Q. I run the paint shop at my plant and am faced with a never-ending problem. We manufacture large tanks that are painted inside and out. Before painting, we treat the steel with a zinc phosphate pretreatment. We are using an immersion process. Our process begins with an alkaline cleaner and then a double water rinse. This is followed by a muriatic acid pickle. Our problem is that right after the acid pickle, the tanks flash rust severely before we can get them into the zinc phosphate solution. Since the tanks are so large, and the layout of our plant is odd, it takes about 15 min to move them from the acid and rinse baths to the phosphate baths. Is there an additive that can be put into either the acid baths or the rinse bath to prevent this from happening? K.G.
A. From the description of your process, it sounds like you are pretreating rusty and oily steel before painting. The sequence seems to be right, removing oily soils before pickling, but the fifteen minute lag time between cleaning and phosphating solutions is longer than normal in a pretreatment line. This accounts for the flash rusting.

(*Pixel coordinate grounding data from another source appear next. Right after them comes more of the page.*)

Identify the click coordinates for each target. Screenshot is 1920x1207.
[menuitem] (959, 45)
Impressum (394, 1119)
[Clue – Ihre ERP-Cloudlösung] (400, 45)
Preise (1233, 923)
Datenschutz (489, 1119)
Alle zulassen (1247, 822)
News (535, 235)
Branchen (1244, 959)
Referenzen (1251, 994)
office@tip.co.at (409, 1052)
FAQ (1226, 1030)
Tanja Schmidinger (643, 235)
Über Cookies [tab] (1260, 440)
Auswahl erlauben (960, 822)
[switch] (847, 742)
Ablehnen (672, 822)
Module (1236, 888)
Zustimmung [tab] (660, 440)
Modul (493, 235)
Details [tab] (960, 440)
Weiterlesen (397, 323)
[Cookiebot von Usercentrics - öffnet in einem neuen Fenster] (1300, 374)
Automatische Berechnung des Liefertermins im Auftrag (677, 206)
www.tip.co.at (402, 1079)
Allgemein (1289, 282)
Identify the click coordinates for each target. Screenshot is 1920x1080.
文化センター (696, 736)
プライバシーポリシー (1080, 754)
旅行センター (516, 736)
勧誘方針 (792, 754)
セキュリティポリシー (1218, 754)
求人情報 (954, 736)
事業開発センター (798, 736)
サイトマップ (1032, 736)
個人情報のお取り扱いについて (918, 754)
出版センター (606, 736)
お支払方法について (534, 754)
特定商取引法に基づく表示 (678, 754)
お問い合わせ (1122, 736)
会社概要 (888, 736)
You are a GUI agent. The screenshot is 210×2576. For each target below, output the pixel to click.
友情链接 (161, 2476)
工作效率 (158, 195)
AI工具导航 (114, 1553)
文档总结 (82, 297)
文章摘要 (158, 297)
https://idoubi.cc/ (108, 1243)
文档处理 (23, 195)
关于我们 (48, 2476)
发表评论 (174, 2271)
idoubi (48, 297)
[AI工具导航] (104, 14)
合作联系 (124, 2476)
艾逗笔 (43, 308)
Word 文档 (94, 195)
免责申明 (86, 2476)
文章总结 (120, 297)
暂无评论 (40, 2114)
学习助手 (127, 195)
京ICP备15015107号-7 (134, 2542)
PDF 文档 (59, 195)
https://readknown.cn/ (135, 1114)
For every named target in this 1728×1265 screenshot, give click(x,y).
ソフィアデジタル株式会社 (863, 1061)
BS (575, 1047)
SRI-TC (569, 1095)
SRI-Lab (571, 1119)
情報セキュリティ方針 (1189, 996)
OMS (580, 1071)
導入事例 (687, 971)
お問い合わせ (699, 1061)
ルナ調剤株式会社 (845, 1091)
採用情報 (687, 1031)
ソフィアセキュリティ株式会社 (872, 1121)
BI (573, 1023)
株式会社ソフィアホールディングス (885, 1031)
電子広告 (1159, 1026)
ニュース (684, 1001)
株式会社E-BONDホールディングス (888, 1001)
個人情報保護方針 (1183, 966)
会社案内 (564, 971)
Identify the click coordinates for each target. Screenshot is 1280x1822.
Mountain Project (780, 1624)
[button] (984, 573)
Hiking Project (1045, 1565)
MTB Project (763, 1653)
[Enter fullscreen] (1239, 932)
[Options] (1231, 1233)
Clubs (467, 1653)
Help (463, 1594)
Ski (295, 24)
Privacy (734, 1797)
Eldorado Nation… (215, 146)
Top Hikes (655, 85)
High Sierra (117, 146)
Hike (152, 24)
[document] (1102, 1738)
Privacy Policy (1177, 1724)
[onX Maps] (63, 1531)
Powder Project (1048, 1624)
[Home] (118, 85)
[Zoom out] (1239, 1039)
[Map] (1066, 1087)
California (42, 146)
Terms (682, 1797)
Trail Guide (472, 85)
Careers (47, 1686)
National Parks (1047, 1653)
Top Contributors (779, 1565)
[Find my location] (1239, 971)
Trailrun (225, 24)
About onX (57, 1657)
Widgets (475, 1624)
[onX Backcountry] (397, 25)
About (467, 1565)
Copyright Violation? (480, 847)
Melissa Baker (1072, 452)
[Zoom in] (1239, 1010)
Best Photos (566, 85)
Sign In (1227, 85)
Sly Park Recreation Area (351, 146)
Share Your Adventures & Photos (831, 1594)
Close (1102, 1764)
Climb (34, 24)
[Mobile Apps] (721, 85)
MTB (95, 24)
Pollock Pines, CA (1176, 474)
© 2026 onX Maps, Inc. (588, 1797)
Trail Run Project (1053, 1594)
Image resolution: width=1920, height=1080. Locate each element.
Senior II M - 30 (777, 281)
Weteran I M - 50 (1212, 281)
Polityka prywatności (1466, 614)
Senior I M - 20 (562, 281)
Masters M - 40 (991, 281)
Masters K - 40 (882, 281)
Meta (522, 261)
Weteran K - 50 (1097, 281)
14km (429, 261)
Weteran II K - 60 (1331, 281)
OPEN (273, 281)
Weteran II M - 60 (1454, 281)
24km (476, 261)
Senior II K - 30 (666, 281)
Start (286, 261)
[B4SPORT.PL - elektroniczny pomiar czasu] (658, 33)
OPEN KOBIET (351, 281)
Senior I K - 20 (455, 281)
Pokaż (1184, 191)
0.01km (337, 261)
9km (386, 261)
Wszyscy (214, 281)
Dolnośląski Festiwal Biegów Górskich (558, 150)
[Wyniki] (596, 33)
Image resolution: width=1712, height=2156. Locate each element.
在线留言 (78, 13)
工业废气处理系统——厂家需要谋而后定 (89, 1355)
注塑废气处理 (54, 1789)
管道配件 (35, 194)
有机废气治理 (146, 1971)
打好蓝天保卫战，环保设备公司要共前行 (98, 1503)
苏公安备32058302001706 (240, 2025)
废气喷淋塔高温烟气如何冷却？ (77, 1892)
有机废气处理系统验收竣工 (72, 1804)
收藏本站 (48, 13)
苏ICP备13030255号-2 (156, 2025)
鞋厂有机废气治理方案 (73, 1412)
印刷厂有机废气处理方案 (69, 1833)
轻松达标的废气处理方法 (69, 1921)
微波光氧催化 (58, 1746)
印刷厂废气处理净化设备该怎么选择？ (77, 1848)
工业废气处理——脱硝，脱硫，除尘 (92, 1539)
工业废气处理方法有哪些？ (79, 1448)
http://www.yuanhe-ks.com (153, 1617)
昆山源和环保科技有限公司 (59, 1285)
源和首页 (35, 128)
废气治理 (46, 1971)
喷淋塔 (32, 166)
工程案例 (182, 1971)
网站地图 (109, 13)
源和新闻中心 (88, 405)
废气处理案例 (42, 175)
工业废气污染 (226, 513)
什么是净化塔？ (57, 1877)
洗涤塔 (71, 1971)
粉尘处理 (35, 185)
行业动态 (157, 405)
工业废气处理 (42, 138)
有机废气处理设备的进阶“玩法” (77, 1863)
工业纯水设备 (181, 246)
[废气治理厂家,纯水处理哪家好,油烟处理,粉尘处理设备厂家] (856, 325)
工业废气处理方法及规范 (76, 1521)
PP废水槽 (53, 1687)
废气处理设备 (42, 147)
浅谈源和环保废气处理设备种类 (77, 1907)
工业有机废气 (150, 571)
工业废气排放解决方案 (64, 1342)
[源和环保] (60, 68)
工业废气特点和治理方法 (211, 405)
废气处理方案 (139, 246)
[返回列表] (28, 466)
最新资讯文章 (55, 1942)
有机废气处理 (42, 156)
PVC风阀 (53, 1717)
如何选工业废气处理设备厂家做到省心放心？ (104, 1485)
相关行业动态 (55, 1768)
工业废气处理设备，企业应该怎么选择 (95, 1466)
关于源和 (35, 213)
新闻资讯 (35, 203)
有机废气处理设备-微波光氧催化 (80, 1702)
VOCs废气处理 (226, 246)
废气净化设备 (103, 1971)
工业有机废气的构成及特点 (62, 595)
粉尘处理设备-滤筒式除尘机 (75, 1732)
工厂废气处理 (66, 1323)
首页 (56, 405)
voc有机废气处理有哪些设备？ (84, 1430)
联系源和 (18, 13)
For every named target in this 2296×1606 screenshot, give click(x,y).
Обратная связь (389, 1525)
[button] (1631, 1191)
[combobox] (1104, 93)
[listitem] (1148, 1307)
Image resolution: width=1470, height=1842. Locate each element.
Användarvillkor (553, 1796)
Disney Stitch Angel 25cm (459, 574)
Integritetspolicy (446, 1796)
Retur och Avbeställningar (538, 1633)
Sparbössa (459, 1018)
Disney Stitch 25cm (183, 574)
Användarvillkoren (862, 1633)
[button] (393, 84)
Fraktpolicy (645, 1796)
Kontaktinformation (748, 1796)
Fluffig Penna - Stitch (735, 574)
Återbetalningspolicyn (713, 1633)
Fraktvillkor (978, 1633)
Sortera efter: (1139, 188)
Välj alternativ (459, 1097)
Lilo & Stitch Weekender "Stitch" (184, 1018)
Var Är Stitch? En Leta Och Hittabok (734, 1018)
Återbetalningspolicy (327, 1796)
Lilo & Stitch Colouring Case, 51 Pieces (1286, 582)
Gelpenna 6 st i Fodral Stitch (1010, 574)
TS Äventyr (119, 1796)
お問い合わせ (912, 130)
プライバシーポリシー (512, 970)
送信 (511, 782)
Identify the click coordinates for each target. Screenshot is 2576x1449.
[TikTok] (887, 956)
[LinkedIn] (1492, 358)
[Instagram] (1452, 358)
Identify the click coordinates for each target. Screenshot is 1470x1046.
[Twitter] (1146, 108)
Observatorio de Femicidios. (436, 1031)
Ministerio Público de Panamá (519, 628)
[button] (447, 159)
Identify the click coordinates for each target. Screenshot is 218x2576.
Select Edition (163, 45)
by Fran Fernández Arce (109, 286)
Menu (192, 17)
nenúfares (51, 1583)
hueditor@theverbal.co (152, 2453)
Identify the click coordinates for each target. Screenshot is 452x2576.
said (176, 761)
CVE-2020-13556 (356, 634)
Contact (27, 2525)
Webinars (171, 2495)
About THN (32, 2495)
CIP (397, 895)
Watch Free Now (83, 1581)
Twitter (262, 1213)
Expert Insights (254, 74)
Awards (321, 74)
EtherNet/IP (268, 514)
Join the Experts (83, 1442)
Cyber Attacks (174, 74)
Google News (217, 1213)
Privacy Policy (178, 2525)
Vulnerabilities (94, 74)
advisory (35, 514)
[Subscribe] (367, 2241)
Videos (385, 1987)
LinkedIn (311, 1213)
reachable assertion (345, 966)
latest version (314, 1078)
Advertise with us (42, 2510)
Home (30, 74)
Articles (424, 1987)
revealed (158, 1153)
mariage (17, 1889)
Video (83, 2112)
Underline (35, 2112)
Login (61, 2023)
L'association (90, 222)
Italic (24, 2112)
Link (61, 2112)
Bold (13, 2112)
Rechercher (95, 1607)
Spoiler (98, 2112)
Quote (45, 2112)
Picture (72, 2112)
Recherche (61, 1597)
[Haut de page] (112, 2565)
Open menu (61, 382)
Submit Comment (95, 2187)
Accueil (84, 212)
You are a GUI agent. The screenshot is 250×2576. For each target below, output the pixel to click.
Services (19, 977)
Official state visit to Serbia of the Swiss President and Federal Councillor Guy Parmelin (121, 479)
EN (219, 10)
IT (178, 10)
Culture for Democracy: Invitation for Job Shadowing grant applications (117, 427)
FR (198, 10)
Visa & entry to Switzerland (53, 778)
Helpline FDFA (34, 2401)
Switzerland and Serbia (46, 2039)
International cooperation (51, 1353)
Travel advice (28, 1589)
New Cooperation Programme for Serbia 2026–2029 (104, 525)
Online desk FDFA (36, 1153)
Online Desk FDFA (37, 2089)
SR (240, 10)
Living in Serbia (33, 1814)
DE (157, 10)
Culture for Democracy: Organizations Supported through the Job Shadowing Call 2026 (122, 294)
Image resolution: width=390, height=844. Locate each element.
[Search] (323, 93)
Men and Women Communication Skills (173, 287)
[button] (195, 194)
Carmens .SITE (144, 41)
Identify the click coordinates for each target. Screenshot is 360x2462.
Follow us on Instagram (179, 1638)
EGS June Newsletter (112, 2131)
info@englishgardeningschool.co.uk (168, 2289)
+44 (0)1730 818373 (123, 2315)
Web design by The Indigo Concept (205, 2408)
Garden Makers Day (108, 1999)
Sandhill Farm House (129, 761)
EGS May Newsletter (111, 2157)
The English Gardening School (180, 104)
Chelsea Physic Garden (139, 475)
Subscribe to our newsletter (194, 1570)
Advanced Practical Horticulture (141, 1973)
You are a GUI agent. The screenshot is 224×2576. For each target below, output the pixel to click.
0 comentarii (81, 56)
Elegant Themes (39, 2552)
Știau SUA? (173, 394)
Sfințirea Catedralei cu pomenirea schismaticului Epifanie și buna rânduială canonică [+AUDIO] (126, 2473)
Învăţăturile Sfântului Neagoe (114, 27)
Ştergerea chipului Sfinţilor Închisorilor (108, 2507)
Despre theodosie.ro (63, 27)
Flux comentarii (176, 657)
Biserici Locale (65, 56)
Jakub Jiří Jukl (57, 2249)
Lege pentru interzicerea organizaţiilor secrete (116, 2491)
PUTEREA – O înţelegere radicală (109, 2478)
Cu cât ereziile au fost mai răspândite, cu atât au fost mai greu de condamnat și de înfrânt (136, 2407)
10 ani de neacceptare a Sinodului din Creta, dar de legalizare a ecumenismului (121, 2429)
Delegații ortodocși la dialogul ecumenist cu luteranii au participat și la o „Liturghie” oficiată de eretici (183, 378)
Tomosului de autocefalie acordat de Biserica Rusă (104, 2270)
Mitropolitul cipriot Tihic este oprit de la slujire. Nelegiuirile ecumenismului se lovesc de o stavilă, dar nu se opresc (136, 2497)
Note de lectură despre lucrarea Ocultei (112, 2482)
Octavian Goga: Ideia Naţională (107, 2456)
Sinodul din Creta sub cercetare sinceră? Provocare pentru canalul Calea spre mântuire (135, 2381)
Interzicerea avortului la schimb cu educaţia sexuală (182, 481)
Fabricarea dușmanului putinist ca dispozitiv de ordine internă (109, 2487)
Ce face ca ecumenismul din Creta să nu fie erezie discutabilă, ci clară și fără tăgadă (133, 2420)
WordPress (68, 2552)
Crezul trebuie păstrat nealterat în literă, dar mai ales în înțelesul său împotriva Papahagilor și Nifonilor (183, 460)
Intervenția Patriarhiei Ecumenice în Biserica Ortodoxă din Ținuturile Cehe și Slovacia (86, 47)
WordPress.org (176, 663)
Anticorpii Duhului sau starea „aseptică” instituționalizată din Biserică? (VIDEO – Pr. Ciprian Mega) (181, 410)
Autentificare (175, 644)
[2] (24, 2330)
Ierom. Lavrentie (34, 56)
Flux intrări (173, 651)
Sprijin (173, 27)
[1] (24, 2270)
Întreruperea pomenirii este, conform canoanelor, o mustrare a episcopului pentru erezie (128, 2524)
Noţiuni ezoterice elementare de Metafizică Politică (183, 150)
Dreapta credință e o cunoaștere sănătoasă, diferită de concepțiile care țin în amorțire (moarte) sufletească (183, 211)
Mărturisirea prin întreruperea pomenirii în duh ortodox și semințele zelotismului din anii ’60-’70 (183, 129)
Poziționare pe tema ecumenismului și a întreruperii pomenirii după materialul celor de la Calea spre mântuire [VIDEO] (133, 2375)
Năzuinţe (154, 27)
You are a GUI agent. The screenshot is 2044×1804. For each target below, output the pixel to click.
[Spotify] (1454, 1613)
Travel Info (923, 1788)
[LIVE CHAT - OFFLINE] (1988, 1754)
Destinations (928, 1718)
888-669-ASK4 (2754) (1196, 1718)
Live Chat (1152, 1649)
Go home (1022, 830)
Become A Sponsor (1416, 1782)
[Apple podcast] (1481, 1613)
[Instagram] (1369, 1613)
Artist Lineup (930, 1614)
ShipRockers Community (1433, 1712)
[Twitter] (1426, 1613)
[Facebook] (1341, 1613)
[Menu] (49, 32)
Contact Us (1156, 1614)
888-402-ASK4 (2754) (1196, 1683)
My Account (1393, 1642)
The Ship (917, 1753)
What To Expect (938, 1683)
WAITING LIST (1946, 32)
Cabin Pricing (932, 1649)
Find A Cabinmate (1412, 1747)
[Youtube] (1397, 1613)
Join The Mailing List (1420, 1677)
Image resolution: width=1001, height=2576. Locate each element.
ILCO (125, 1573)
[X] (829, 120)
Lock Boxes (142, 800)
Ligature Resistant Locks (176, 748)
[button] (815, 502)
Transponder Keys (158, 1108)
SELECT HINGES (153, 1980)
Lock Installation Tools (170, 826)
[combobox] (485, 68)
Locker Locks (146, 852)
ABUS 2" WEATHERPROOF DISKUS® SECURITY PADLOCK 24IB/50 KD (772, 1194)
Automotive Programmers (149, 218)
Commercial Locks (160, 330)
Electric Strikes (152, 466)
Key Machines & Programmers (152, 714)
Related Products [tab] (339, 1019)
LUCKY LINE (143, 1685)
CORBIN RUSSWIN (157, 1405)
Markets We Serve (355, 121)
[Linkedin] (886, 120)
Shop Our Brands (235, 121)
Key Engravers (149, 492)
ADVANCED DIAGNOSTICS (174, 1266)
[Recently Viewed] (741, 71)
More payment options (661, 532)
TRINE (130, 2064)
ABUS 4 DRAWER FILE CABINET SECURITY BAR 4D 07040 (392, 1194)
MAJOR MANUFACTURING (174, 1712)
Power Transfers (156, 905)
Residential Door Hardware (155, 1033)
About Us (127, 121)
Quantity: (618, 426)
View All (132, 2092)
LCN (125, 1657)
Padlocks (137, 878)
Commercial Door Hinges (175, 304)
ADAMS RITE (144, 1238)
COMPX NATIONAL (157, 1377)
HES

To solve the flash rusting problem, you have the following two choices: 1) Rearrange your pretreatment stations by moving the cleaning stages closer to the phosphate stage. This change would probably be an expensive use of time, materials and labor. 2) Add an anti-rust compound to your water rinse after the pickling stage. Your pretreatment chemical supplier can recommend a compound that is compatible with his materials.